Oficiais do Estado Civil de Municípios italianos não podem se opor às inscrições, transcrições e anotações legais decorrentes de cidadania italiana ‘iure sanguinis’ reconhecida em juízo, mesmo que a decisão de primeiro grau esteja ainda pendente de recurso ou não tenham transitado em julgado. É assim que entende o Tribunal Ordinário de Gênova, ao julgar recurso interposto por uma cidadã que teve negada, por parte do Oficial de Estado Civil de Gênova, a transcrição ordenada pelo Tribunal de Roma.

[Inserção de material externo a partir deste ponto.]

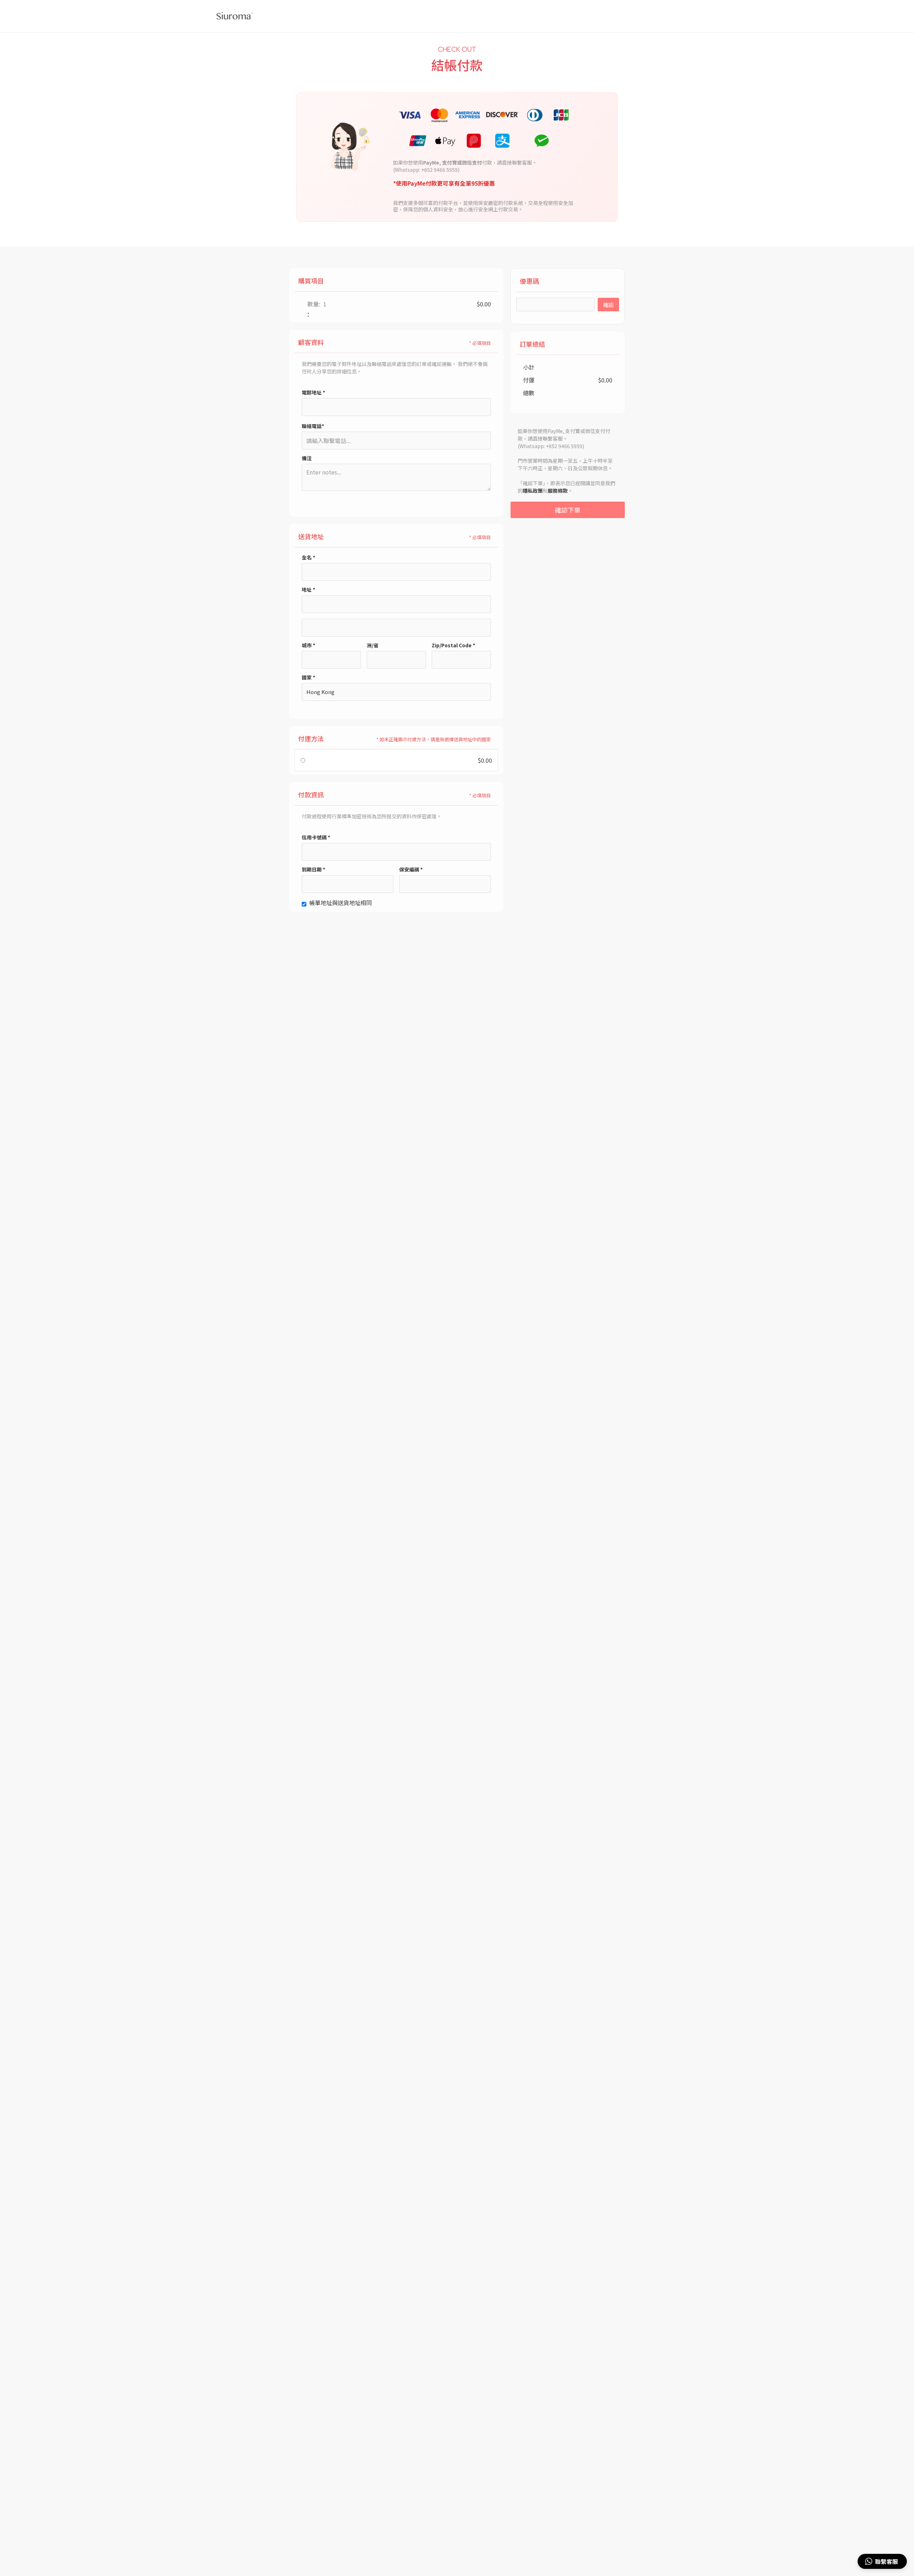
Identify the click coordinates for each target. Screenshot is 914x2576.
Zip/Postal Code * (453, 645)
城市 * (308, 645)
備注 (307, 458)
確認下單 (568, 509)
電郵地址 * (313, 392)
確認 (608, 304)
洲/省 (372, 645)
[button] (882, 2561)
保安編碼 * (411, 869)
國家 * (308, 677)
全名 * (308, 557)
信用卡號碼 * (316, 837)
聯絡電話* (313, 426)
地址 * (308, 589)
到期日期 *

A decisão é recente (tem a data do dia 25/02/2022) e foi proferida nos autos do processo 767/2022 V.G., em que atuaram as juízas Marina Pugliese (presidente), Valeria Ardoino e Anna Bertini (relatora). O advogado italiano Marco Mellone, que atuou no caso, classifica a decisão como “uma boa notícia para os descendentes de italianos que buscam a cidadania italiana através da via judicial” e informa que a rejeição do comportamento que vinha sendo adotado pelos municípios italianos não teve sequer a manifestação do Ministério do Interior.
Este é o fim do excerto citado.